Two players felt like a sweet spot for this type of game. We both had a decent look at all the clues, there weren’t four heads all trying to ogle one riddle. Our puzzle solving abilities are contrasts to one another, so we both had a fair range of riddles that played to our strengths. We didn’t have another brain to fill in the gap though so there were a few puzzles that didn’t click. However, that’s part of the fun, and when you finally solve it there’s a wave of satisfaction that comes with it. We completed the game in around 100 minutes and used 4 clues (almost identical to our score in The Return to the Abandoned Cabin), which means we achieved 5/10 stars. I’m happy with that. Still new to the style of EXIT, running into a few bumps, but still leaving with a fair score for an intermediate game is impressive in my eyes.

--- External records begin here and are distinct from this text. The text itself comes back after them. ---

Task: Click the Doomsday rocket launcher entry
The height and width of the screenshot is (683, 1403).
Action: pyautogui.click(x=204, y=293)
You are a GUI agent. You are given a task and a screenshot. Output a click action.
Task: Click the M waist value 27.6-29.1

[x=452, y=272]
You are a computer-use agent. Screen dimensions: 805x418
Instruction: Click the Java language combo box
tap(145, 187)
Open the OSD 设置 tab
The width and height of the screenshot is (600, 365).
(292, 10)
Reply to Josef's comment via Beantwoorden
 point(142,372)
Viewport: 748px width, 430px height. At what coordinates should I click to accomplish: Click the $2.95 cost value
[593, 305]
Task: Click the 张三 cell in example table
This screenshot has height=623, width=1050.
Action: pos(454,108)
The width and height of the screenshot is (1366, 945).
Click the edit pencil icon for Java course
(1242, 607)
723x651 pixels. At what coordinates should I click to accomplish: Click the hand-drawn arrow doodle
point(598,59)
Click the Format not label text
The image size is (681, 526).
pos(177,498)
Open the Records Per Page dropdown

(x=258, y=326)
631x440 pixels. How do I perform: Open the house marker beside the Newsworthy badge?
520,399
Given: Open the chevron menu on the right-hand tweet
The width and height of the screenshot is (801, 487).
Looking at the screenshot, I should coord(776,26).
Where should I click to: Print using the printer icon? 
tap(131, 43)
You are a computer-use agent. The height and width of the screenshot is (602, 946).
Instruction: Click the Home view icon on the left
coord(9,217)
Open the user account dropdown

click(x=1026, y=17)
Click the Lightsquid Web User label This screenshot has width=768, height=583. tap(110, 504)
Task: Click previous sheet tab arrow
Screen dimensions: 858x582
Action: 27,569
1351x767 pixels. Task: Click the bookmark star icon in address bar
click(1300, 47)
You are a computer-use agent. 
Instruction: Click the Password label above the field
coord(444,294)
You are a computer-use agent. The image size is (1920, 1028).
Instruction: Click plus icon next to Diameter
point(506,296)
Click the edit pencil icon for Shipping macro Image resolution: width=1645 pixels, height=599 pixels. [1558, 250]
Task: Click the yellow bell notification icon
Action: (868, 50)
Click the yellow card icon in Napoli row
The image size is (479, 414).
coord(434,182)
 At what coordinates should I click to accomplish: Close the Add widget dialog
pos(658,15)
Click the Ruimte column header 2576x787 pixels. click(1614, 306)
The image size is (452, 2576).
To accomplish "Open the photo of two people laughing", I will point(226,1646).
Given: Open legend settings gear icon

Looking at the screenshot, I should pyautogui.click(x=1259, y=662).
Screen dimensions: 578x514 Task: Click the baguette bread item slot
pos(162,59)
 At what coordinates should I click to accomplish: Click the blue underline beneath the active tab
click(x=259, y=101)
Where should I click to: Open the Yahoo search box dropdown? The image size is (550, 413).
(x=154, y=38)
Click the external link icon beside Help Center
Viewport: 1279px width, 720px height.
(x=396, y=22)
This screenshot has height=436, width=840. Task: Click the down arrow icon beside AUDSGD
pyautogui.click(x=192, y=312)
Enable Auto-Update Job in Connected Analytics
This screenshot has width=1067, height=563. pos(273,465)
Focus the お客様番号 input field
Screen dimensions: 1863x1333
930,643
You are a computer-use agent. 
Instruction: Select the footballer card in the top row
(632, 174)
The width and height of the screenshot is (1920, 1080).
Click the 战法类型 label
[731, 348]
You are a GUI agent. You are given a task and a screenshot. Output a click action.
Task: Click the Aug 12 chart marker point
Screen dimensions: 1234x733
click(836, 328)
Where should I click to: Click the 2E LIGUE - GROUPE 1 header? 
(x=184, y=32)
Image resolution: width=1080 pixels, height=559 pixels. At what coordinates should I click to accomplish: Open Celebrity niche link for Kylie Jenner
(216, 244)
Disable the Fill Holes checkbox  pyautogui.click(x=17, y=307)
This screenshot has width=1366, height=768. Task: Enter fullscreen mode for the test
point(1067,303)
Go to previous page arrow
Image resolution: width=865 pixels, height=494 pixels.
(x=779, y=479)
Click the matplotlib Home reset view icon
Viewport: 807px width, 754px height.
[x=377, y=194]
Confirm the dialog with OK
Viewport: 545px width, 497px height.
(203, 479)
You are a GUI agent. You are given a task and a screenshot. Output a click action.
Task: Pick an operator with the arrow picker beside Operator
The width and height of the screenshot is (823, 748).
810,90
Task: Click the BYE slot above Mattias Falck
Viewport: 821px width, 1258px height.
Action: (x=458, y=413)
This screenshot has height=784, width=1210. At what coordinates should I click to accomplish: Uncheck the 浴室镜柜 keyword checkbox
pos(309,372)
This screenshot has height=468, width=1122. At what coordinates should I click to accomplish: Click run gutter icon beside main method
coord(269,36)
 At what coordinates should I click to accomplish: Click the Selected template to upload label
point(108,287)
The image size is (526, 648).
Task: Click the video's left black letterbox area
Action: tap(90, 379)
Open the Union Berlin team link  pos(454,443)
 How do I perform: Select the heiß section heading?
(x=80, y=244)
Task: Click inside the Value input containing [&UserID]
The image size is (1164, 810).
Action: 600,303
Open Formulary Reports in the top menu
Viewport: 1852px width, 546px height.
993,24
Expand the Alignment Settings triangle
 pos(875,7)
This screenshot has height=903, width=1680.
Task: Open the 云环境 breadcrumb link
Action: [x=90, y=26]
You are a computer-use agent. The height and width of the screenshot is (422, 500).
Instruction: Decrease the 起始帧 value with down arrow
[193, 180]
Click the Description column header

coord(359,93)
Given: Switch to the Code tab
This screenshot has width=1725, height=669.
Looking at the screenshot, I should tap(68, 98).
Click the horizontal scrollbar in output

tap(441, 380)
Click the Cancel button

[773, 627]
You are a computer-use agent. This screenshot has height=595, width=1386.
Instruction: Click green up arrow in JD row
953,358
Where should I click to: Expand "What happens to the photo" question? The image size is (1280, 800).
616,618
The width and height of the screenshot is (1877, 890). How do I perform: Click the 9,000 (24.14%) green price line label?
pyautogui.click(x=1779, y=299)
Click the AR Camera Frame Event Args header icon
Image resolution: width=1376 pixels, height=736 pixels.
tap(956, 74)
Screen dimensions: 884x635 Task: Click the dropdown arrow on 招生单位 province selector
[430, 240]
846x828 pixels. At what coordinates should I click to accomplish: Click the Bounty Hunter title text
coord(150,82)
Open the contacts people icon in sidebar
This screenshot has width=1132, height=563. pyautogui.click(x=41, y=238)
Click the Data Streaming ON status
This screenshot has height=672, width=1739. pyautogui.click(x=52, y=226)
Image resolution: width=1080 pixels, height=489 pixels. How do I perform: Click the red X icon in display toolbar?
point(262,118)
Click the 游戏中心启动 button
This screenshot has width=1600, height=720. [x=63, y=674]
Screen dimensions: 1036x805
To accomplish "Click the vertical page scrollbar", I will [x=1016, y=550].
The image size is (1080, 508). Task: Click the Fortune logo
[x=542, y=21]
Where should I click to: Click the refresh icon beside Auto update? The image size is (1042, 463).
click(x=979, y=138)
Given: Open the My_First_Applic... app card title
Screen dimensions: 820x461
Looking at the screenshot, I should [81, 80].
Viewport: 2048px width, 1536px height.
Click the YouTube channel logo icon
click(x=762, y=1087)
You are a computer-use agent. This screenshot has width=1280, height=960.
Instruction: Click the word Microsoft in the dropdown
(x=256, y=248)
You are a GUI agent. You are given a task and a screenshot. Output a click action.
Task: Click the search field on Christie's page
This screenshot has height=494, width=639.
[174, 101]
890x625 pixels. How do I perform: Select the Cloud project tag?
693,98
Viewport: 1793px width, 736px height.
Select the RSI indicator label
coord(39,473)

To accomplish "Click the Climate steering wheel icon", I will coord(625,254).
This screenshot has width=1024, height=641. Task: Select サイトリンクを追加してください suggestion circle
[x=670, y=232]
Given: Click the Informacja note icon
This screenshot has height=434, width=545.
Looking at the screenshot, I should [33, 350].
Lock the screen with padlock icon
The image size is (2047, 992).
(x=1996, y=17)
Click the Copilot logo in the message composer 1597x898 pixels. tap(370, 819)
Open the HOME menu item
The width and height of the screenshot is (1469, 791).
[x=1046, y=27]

A quick aside before the conclusion, I love the scoring system for The Hunt Through Amsterdam. Take less time but use more hints? You’ll get the same score as a team that took longer but didn’t use any hints. Use less time and less hints, you’re a legend. 10 stars to you my friend, and well deserved.
The End of the Canal
Congratulations, you’ve finished EXIT: The Hunt Through Amsterdam. How was it?
Fun! A little unsatisfying but I’d still recommend it. Indisputably beautiful, and still overall provided that EXIT game experience you’d expect. Incredibly affordable, especially if you buy it from Zatu with their never-ending sales. This game felt more like a scavenger hunt than an escape room, and that’s awesome either way. If you want to emulate that experience elsewhere you’d expect to pay a lot more, and what EXIT can fit in their little boxes is always impressive. Although I’d love to, I’ve never been to Amsterdam, but that didn’t tar my experience with this game. It’ll go down well with any audience.
If you do enjoy these games, I’d also recommend Unlock. You pay a little extra but get 3 experiences. The games play slightly differently (you don’t damage components in Unlock, which makes them transferable to other game groups and eventually replayable (possibly)) but they’re still incredibly fun, and I think most players who love one will love the other.